Using KAPE in Forensic Analysis

Before an investigation with forensic analysis with tools like Cyber Triage or Autopsy can begin, the data must be collected. One of the most powerful and efficient methods for unpacking and analyzing the data stored in a computer is the Kroll Artifact Parser and Extractor or “KAPE”. The tool, built by Eric Zimmerman, a senior director at Kroll, focuses its efforts on the most revealing corners of the hard disk, often delivering answers much faster than other tools that rely upon full-disk analysis.

KAPE is designed to analyze the storage and working hardware of computers running Windows, MacOS or many versions of Linux. It can run from a thumb drive and also access virtual machines.

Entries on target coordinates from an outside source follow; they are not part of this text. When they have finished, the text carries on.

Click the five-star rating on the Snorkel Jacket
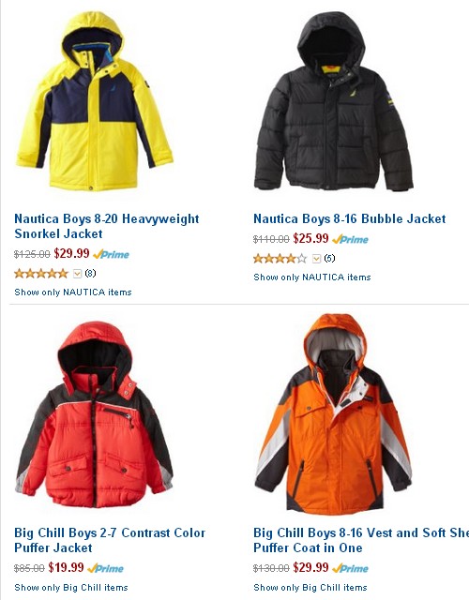 coord(41,274)
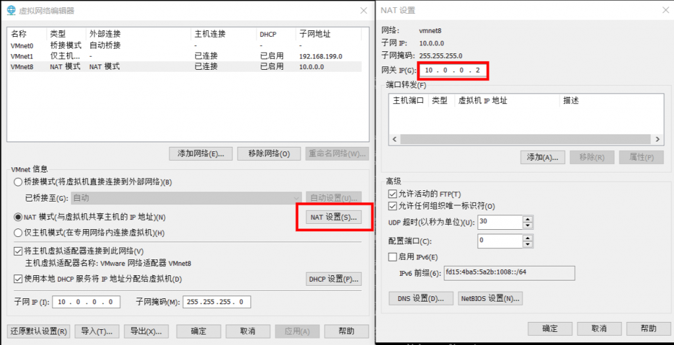
Task: Select the VMnet8 row in network list
Action: pos(184,66)
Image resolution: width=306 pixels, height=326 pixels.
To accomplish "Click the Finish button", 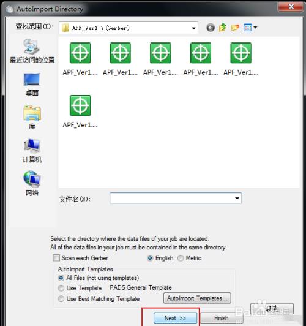I will tap(222, 318).
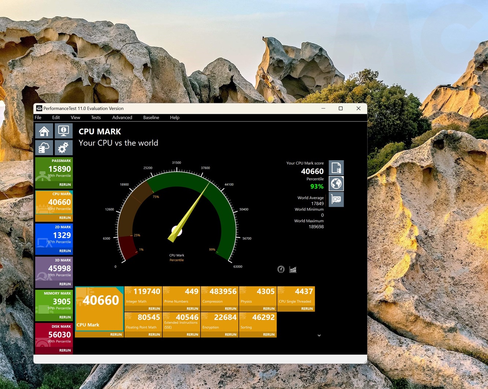The width and height of the screenshot is (488, 389).
Task: Select the Memory Mark score tile
Action: pos(54,302)
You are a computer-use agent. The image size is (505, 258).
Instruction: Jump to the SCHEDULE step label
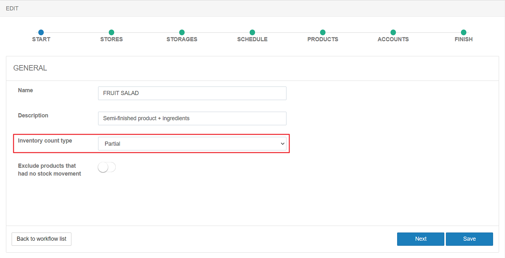(x=252, y=39)
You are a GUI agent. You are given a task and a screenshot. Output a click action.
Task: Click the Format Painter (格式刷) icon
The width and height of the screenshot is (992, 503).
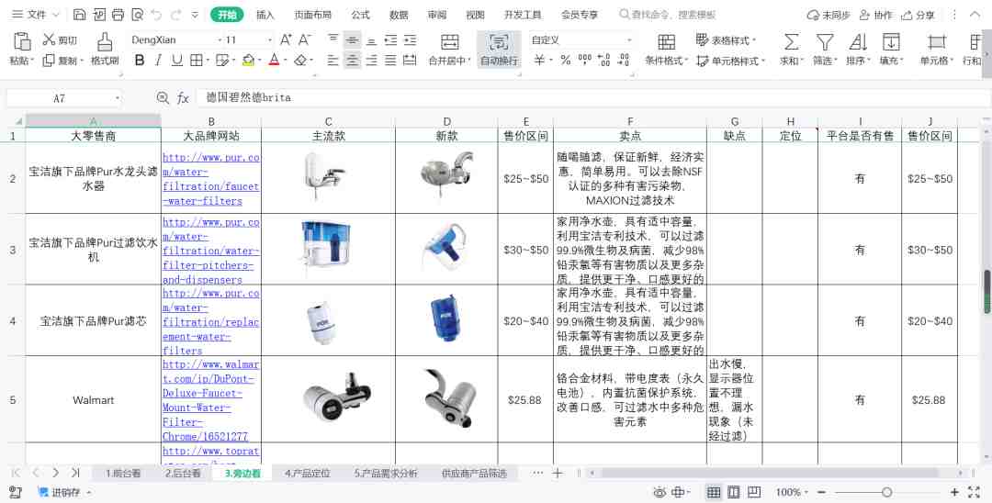105,41
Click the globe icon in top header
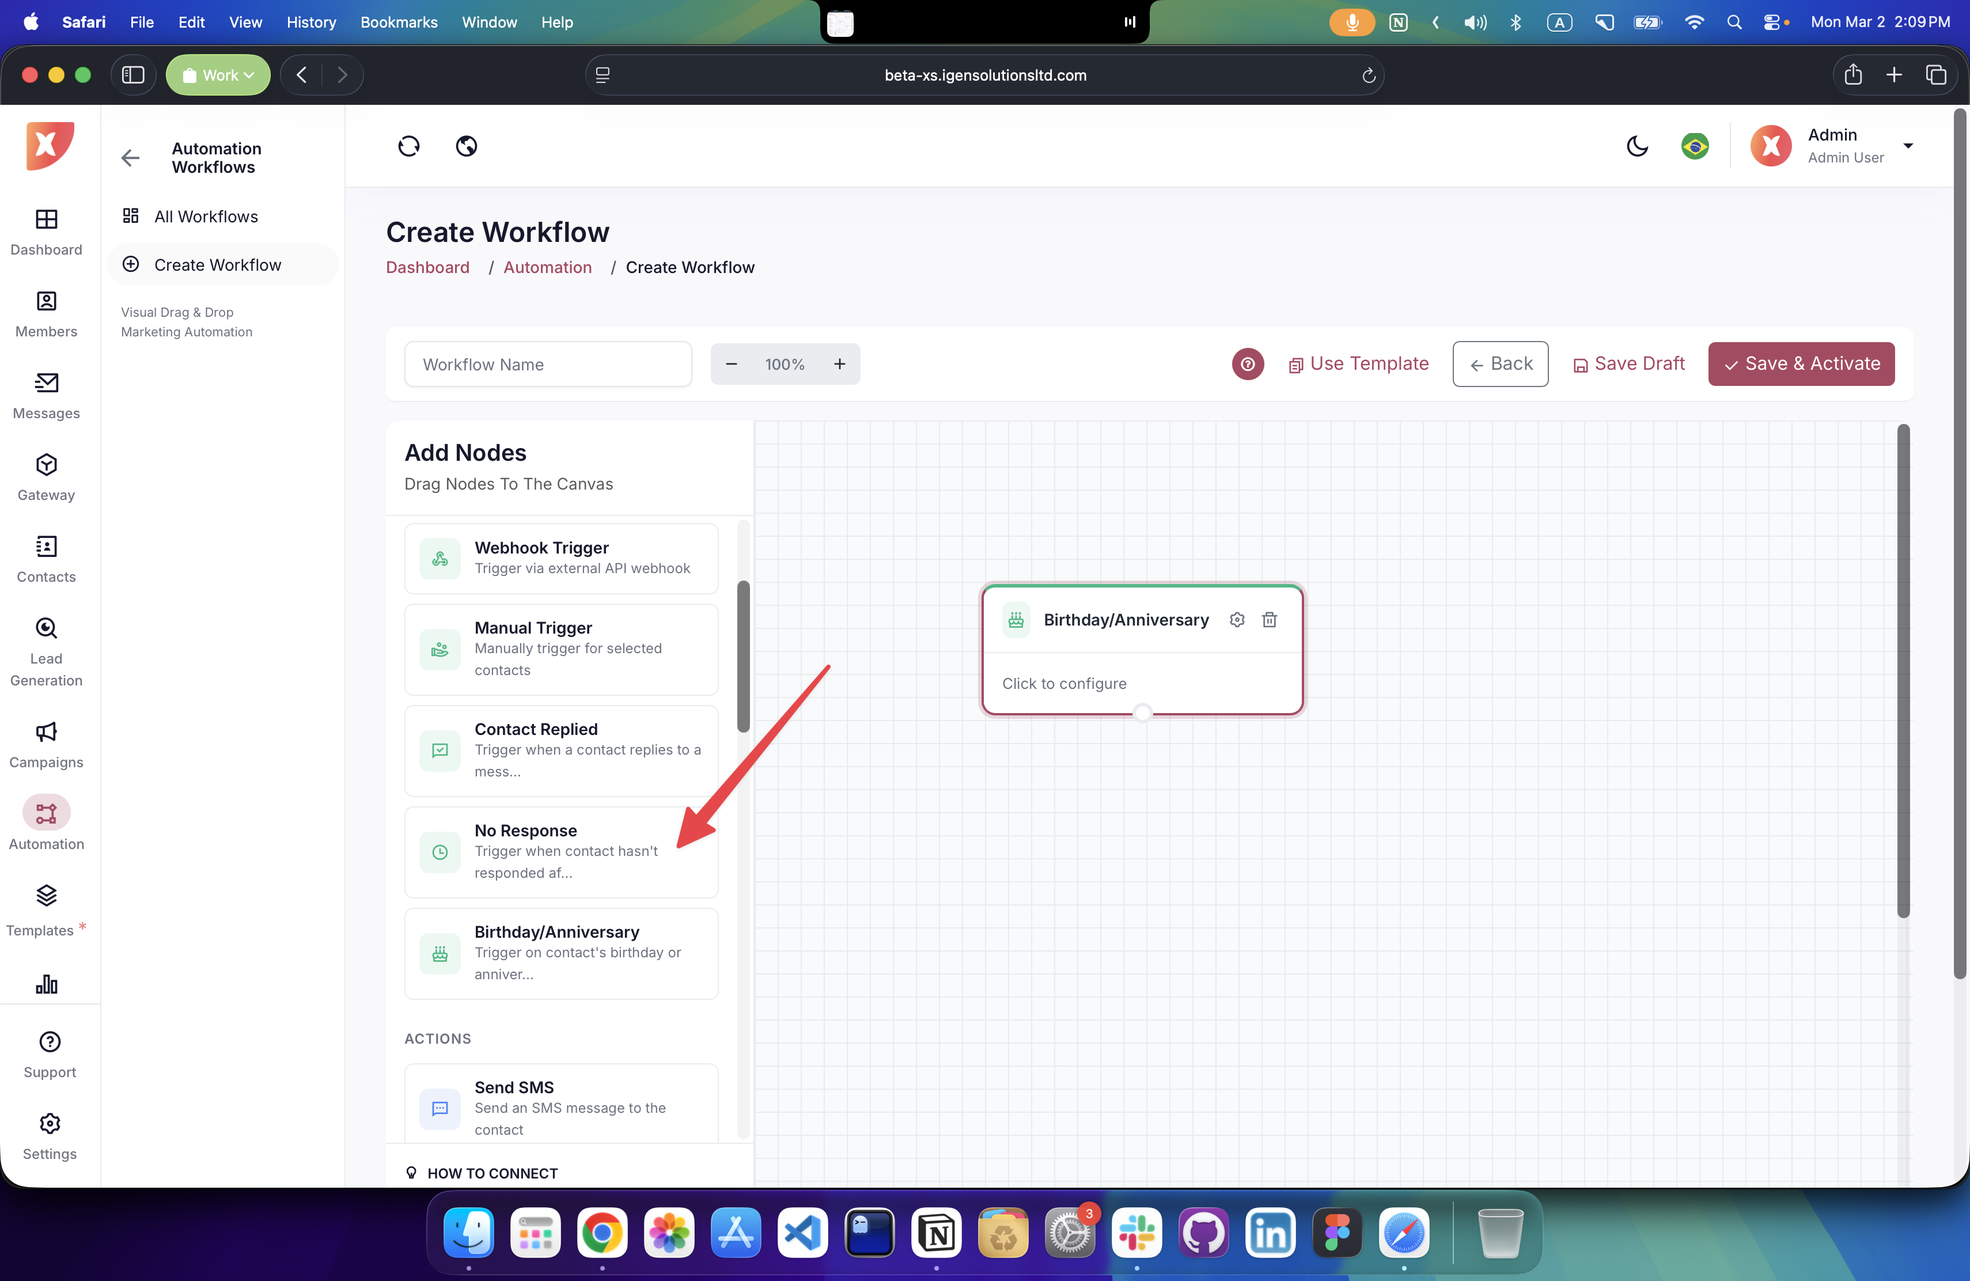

The architecture is designed to be simple and easily extensible. The core version comes with over 60 different predefined targets and 90 different modules, each focusing on collecting data or artifacts from a different type of malware. New modules or targets are appearing constantly and some companies or industries will build customized versions.

KAPE can also work with other forensic tools by storing these artifacts after collection. Tools like Cyber Triage can open the artifacts after they’re collected and perform a deeper analysis.

The ability to focus directly on just the key targets or potential attacks is one of the most desired features. DFIR teams that know what they might be facing are able to dig deeply looking for evidence from a particular type of attack without spending extra time analyzing an entire disk by creating a complete image. The process saves storage and time.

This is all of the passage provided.